# [DESCRIPTION OF THE TASK]
Please name the museum staff member who gave the vice-regal couple an overview of the collection, according to the article on the Soo Line Museum tour.

# [SELECTED PASSAGE]
BEGIN

WEYBURN – Lieutenant Governor Russ Mirasty and his wife Donna toured the historic Soo Line Museum on Saturday, along with some of the guests at the High Tea held earlier at the Legacy Park School Gymnasium by Weyburn Tourism.
The event was originally planned for the museum grounds, in part to commemorate Queen Elizabeth II’s Platinum Jubilee, but also in part to showcase the Soo Line Museum’s treasure, the Charlie Wilson Silver Collection, the largest private silver collection in the world.
Weather conditions forced the High Tea event to be moved, but the vice-regal couple still wanted to see the Charlie Wilson collection, and they took the tour with Larry Heggs, executive director of Weyburn Tourism, Weyburn-Big Muddy MLA Dustin Duncan, and High Tea host, Coun. Jeff Richards.
The couple were given an overview of the collection by museum staff member Lauren McKinney and they toured the collection and then the rest of the museum.
The tour included a stop to see the eight-legged calf that Charlie Wilson had kept at the foot of his bed and which he insisted the museum put on display with the silverware collection.
A great-nephew of Wilson, John Shelly, also stopped by during the tour and shared some of the stories he knew about Wilson and the silverware collection.
It was noted that Wilson’s farmhouse was filled, floor to ceiling, with items he had collected at auctions and from sources around the world. One of the people who helped him with his collection was legendary auctioneer Herman Lackey, Shelly noted.
The testamentary document, which detailed what Wilson wanted as terms for his collection to be held and exhibited by the museum, was eight pages long and stated if the museum could not or would not agree to his terms, the collection had to be sold. and proceeds donated to Sick Children’s Hospital in Toronto.
During the visit to the museum, the lieutenant-governor. Mirasty marveled at the enormity and variety of the silver collection, and often commented on how amazing the collection is.
Shelly pointed out that the duplicate silver coins from Wilson’s collection were sold at a massive two-day auction, held at the Weyburn Curling Rink.
The group were also told how the will stated that all items were to be accepted and displayed – but one difficulty that arose as part of the collection of items was a vintage Mercury car owned by Wilson. After meeting with the executors of Wilson’s estate, it was decided to sell this car, and the proceeds went towards the cost of building some of Wilson’s silver collection display cases.
The Lieutenant Governor was also struck by the museum’s collection of the former Weyburn Psychiatric Hospital, including the James Eadie mural, which was saved from destruction when the huge building was demolished , and he received a copy of a history from the psychiatric hospital. as well.

END

# [INFORMATION]
BEGIN

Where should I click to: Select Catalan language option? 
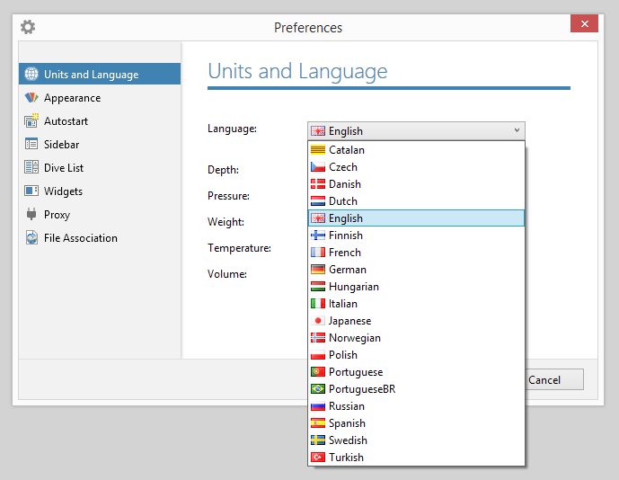point(347,150)
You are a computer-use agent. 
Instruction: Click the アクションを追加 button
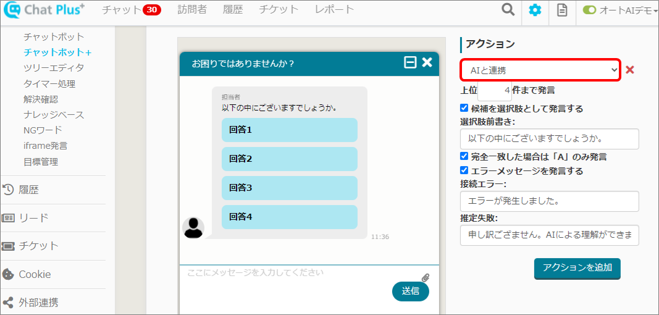click(x=577, y=268)
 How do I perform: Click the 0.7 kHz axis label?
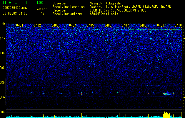click(x=3, y=97)
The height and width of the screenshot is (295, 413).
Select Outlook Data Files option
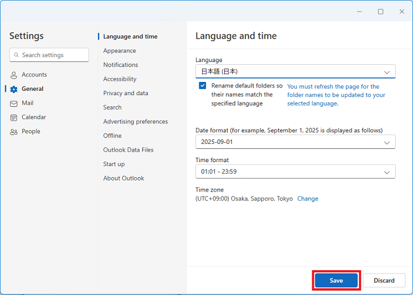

END

# [FINISHED EXERCISE]
Lauren McKinney